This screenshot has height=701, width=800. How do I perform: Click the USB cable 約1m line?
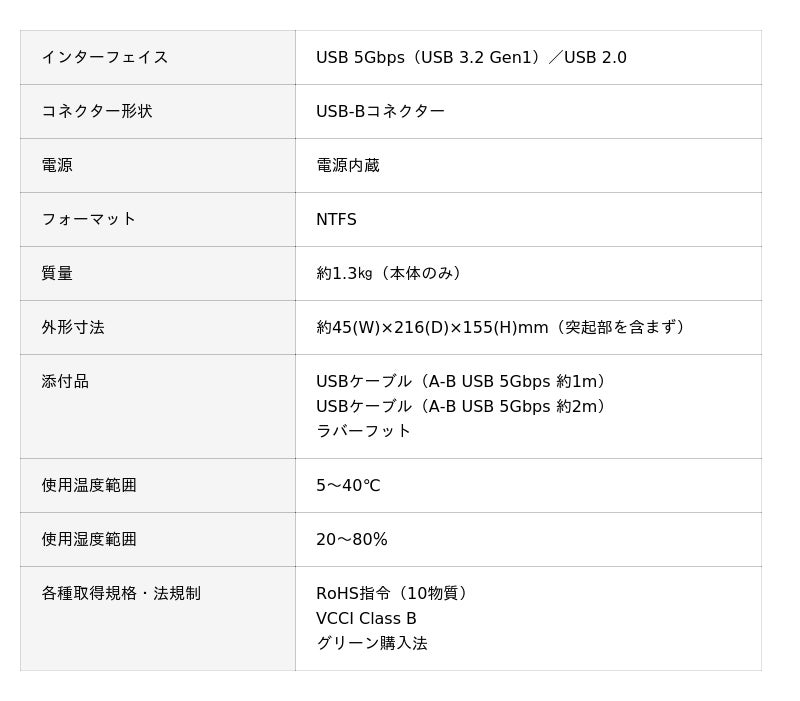click(x=463, y=382)
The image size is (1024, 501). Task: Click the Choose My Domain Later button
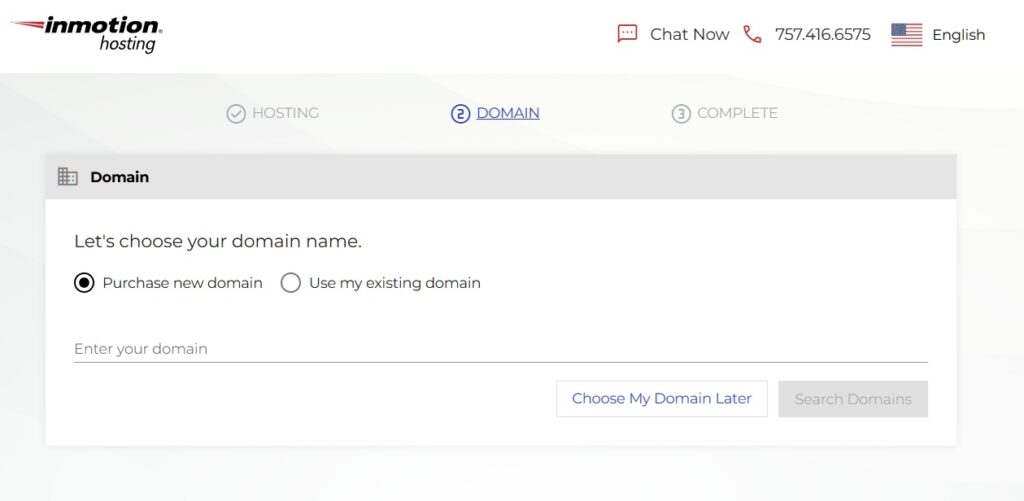pos(662,398)
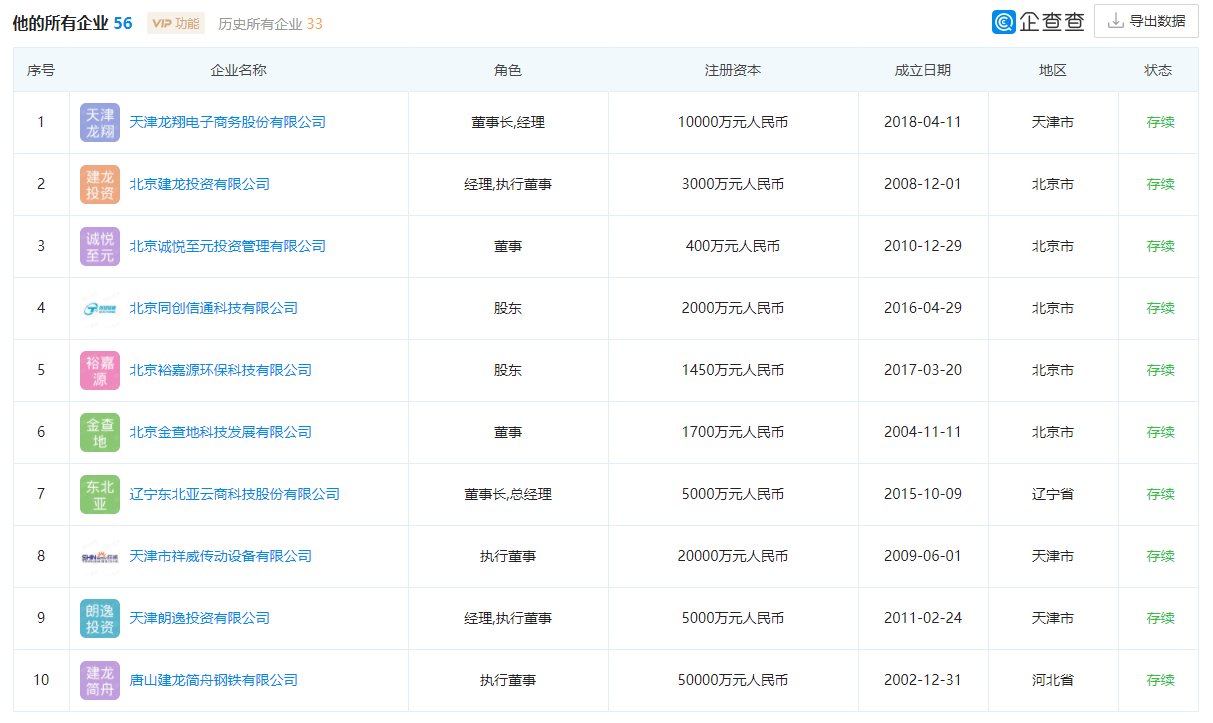Click the dark green 东北亚 logo icon

[x=99, y=494]
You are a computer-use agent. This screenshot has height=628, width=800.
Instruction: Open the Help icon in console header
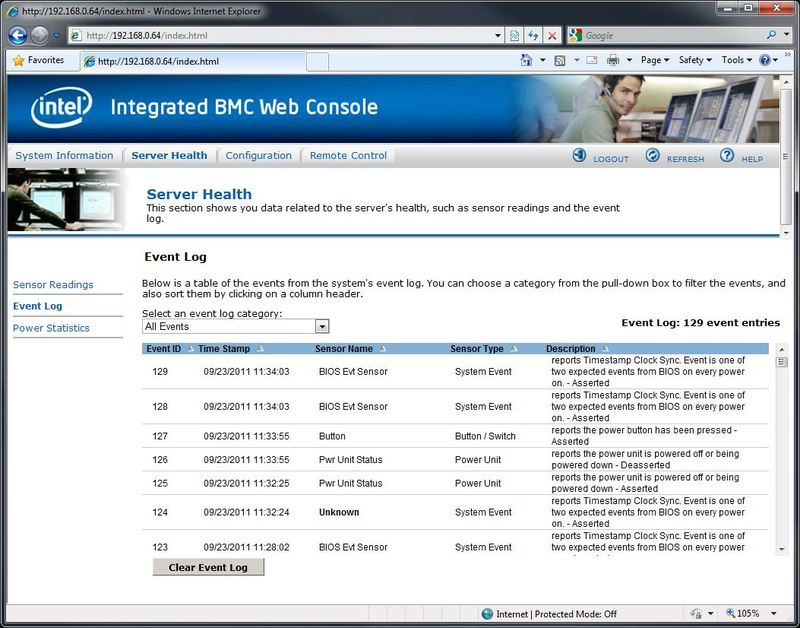click(x=727, y=156)
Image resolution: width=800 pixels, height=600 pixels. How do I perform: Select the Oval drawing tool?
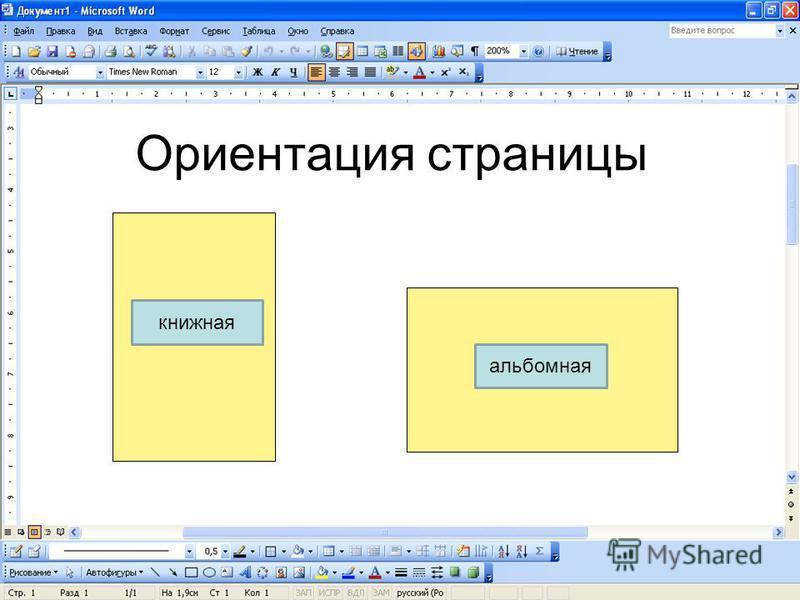209,573
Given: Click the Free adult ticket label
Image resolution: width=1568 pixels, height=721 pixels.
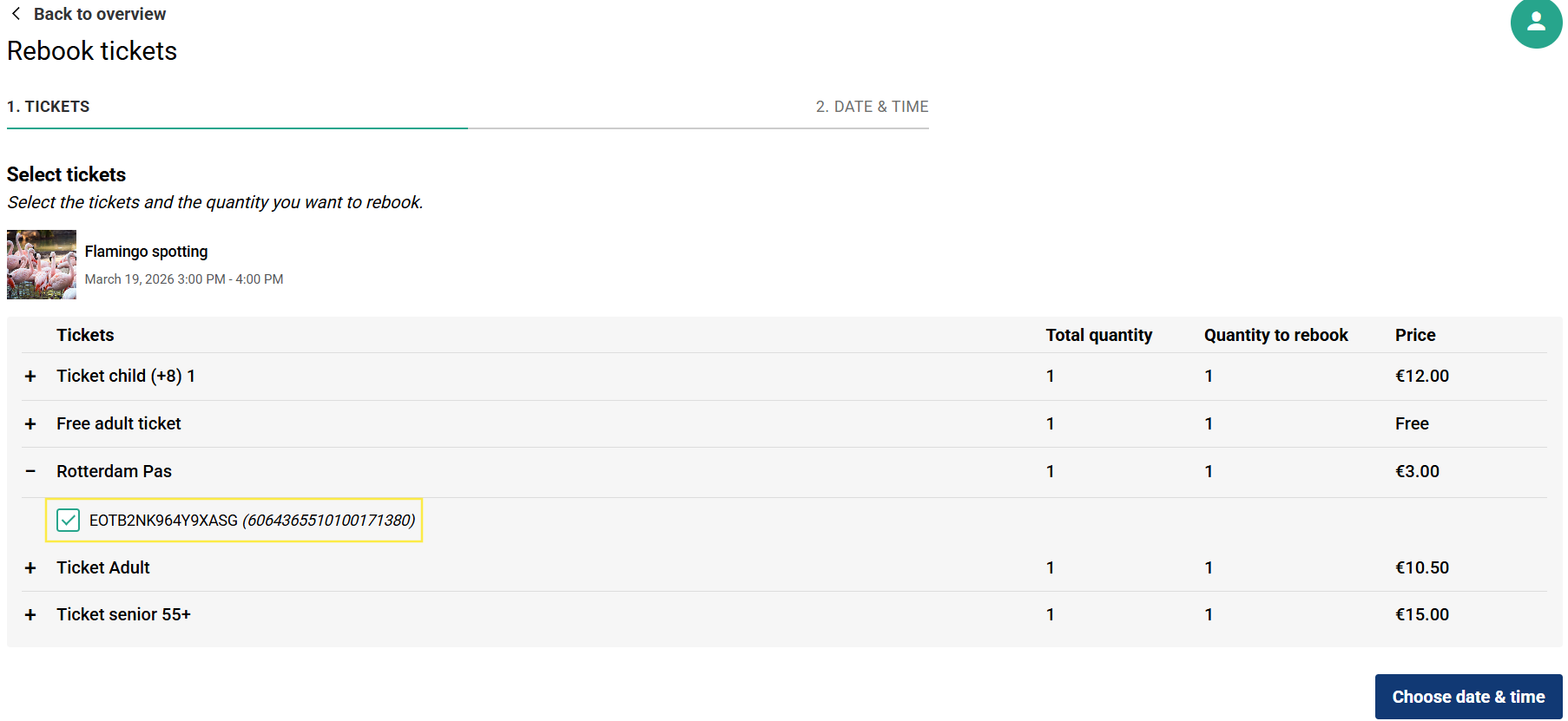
━━━━━━━━━━━━━━━━
Your copy of the entries must be exact and must not include any of their pictures.

This screenshot has height=701, width=800. How do I perform: Click the USB cable 約1m line?
click(x=463, y=382)
The image size is (1024, 501). Task: Click the Choose My Domain Later button
pos(662,398)
Click the dark green 东北亚 logo icon

[x=99, y=494]
You are a computer-use agent. This screenshot has height=628, width=800.
Instruction: Open the Help icon in console header
click(x=727, y=156)
Image resolution: width=800 pixels, height=600 pixels. How do I perform: Select the Oval drawing tool?
209,573
Given: Click the Free adult ticket label
Image resolution: width=1568 pixels, height=721 pixels.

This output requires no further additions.